Can you give me an example of multiple filter queries being used?  For example, 
suppose an fq argument comes into the Search Handler - how does the "appends" 
do the right thing?  I'd like this to be transparent to other query parsers 
that may be in use, so I want to verify that there will be no impact in 
silently adding another one to the chain.
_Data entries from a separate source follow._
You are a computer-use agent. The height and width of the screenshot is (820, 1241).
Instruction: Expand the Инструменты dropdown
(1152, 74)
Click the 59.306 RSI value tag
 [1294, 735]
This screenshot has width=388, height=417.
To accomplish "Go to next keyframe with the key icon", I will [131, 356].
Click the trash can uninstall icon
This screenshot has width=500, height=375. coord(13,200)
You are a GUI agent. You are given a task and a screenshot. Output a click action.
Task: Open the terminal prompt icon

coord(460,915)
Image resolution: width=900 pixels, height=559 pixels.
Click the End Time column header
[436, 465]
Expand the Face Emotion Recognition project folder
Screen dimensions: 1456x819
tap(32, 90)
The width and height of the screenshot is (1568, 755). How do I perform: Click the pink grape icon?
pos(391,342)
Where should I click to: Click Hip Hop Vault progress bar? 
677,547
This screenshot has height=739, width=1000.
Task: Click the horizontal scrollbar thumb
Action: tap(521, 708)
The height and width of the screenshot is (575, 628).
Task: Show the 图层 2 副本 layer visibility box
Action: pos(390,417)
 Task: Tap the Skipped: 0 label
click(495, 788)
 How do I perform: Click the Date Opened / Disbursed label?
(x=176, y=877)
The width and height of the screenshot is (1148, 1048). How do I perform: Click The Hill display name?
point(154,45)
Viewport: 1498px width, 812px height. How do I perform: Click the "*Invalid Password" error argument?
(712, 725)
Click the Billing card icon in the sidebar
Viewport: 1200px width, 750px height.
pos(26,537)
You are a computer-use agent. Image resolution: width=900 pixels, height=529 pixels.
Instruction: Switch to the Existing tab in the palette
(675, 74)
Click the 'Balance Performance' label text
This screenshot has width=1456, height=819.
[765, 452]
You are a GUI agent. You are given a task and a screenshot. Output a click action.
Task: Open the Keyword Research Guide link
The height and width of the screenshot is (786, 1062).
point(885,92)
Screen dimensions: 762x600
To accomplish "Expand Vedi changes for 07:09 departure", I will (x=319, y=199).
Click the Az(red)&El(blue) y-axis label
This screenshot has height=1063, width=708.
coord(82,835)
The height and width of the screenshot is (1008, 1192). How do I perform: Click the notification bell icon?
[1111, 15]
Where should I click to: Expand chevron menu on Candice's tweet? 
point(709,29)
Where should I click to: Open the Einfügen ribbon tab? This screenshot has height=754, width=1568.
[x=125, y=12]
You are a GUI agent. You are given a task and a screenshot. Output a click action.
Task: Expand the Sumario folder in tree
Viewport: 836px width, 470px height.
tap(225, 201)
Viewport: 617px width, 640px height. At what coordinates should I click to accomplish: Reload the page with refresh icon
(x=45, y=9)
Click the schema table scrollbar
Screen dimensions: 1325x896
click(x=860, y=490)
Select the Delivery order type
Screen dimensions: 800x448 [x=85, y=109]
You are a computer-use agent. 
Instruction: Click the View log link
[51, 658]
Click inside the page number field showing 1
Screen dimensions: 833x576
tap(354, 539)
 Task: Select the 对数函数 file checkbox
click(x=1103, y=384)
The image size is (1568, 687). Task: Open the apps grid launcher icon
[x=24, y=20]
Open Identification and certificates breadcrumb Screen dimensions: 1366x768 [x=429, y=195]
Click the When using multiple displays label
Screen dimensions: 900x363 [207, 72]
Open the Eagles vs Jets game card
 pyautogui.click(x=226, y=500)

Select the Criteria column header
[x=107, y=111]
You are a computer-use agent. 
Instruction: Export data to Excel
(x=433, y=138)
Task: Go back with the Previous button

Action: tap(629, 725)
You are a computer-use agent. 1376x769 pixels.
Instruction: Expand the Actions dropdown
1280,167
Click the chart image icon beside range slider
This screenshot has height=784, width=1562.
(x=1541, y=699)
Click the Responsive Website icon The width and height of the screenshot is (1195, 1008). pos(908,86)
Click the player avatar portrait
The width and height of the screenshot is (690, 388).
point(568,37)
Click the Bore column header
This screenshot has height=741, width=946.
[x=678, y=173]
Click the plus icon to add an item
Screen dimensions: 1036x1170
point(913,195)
> ManifoldCF SearchComponent plugin for enforcing ManifoldCF security at search 
> time
> ----------------------------------------------------------------------------------
>
>                 Key: SOLR-1895
>                 URL: https://issues.apache.org/jira/browse/SOLR-1895
>             Project: Solr
>          Issue Type: New Feature
>          Components: SearchComponents - other
>            Reporter: Karl Wright
>              Labels: document, security, solr
>             Fix For: 3.5, 4.0
>
>         Attachments: LCFSecurityFilter.java, LCFSecurityFilter.java, 
> LCFSecurityFilter.java, LCFSecurityFilter.java, 
> SOLR-1895-service-plugin.patch, SOLR-1895-service-plugin.patch, 
> SOLR-1895.patch, SOLR-1895.patch, SOLR-1895.patch, SOLR-1895.patch, 
> SOLR-1895.patch, SOLR-1895.patch
>
>
> I've written an LCF SearchComponent which filters returned results based on 
> access tokens provided by LCF's authority service.  The component requires 
> you to configure the appropriate authority service URL base, e.g.:
>   <!-- LCF document security enforcement component -->
>   <searchComponent name="lcfSecurity" class="LCFSecurityFilter">
>     <str 
> name="AuthorityServiceBaseURL">http://localhost:8080/lcf-authority-service</str>
>   </searchComponent>
> Also required are the following schema.xml additions:
>    <!-- Security fields -->
>    <field name="allow_token_document" type="string" indexed="true" 
> stored="false" multiValued="true"/>
>    <field name="deny_token_document" type="string" indexed="true" 
> stored="false" multiValued="true"/>
>    <field name="allow_token_share" type="string" indexed="true" 
> stored="false" multiValued="true"/>
>    <field name="deny_token_share" type="string" indexed="true" stored="false" 
> multiValued="true"/>
> Finally, to tie it into the standard request handler, it seems to need to run 
> last:
>   <requestHandler name="standard" class="solr.SearchHandler" default="true">
>     <arr name="last-components">
>       <str>lcfSecurity</str>
>     </arr>
> ...
> I have not set a package for this code.  Nor have I been able to get it 
> reviewed by someone as conversant with Solr as I would prefer.  It is my 
> hope, however, that this module will become part of the standard Solr 1.5 
> suite of search components, since that would tie it in with LCF nicely.